As mudanças foram drásticas: alterou-se a forma como um banco central pode agir e em que escala pode fazê-lo; as políticas fiscais dos governos foram expandidas; o papel dos Estados na economia foi reconfigurado. Numa questão de semanas – quando se entendeu a enorme escala da crise espoletada pela Covid-19 – todos os critérios foram revistos, e entrou-se numa nova era de política económica. Basta observar a dilatação dos balanços dos principais bancos centrais a nível mundial nos últimos meses para testemunhar a nova escala a que estes intervêm.

A reação não é surpreendente. A quebra económica a nível mundial foi avassaladora. A ausência desta política económica significaria ondas de desemprego, falências e miséria ainda maiores das que já são vividas.

No entanto, não nos podemos deixar de questionar: o que impediu este grau de mobilização de poderes estatais quando a austeridade devastava povos pela Europa? Porque é que os obstáculos financeiros que impediam os Estados Unidos de América de implementar políticas públicas de saúde não se colocavam quando se tratava de continuar guerras no Médio Oriente? Porque é que para resgatar um setor como a banca, que constantemente necessita de resgates públicos, essas mesmas barreiras técnicas nunca se impõem?

Ou ainda melhor: o que impediu e continua a impedir esta nova escala de políticas públicas serem utilizadas para efetuar uma transição energética, quando décadas de ciência climática confirmam que a forma como produzimos e consumimos energia nos faz caminhar para uma crise climática cujos efeitos destrutivos trarão miséria humana a uma escala da qual não existe memória?

Os argumentos técnicos perdem a legitimidade, sobrando assim as escolhas políticas dos Estados para decidir a que problemas dar resposta, e quais os problemas a ignorar. Estas escolhas políticas não se resumem apenas à dimensão da intervenção económica dos Estados, mas implicam também as escolhas dos setores para onde essa intervenção é direcionada.

E quais têm sido as escolhas políticas dos últimos meses em relação aos combustíveis fósseis? O programa alemão oferece uma visão geral. Existe o compromisso de lançar uma fração significativa dos incentivos a um suposto novo setor “verde”. Mas vendo de perto, pouco mais sobram do que apostas em carros elétricos – provados não serem por si só qualquer forma de solução para a crise climática; e projetos de hidrogénio “verde” – que aparenta estar mais destinado a vender gás fóssil como sendo verde do que a produzir energia a partir de fontes renováveis (uma política mundial de greenwashing, também a ser aplicada em Portugal).

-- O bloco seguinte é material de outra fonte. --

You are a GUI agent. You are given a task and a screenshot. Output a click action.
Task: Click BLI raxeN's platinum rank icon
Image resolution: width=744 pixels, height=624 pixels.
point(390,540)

O caso particular do altamente poluidor setor da aviação é revelador. Este tem comido uma fatia de leão do que tem sido a intervenção do Estado na economia, com uma onda de resgates a nível mundial. No caso da Air France-KLM 10 mil milhões não serão suficientes para cobrir a fatura. Já a Lufthansa recebeu nove mil milhões dos cofres alemães. No caso da portuguesa TAP, já se aponta para quatro mil milhões de euros de dinheiros públicos portugueses. Se a intenção fosse uma economia assente em energias renováveis, porque razão se torram milhares de milhões para manter aviões no ar?

Ao invés de enveredar por uma verdadeira transição energética, em que os recursos públicos são mobilizados para a transição para fontes de energia renovável, as opções políticas são as de preservar a economia fóssil. Finalmente passou a haver dinheiro, mas não se ultrapassou o “business as usual” de promover os lucros privados e o setor fóssil.

É necessária uma mobilização massiva no sector da energia e restam menos de 10 anos para concretizá-la. Os governos dispuseram de quantidades massivas de dinheiro para tentar salvar o capitalismo dos danos da Covid-19; resta saber se a mesma escala de intervenção é possível para salvar um planeta habitável da voracidade do capitalismo fóssil.

Transição energética já. Qual das três palavras ainda não percebemos?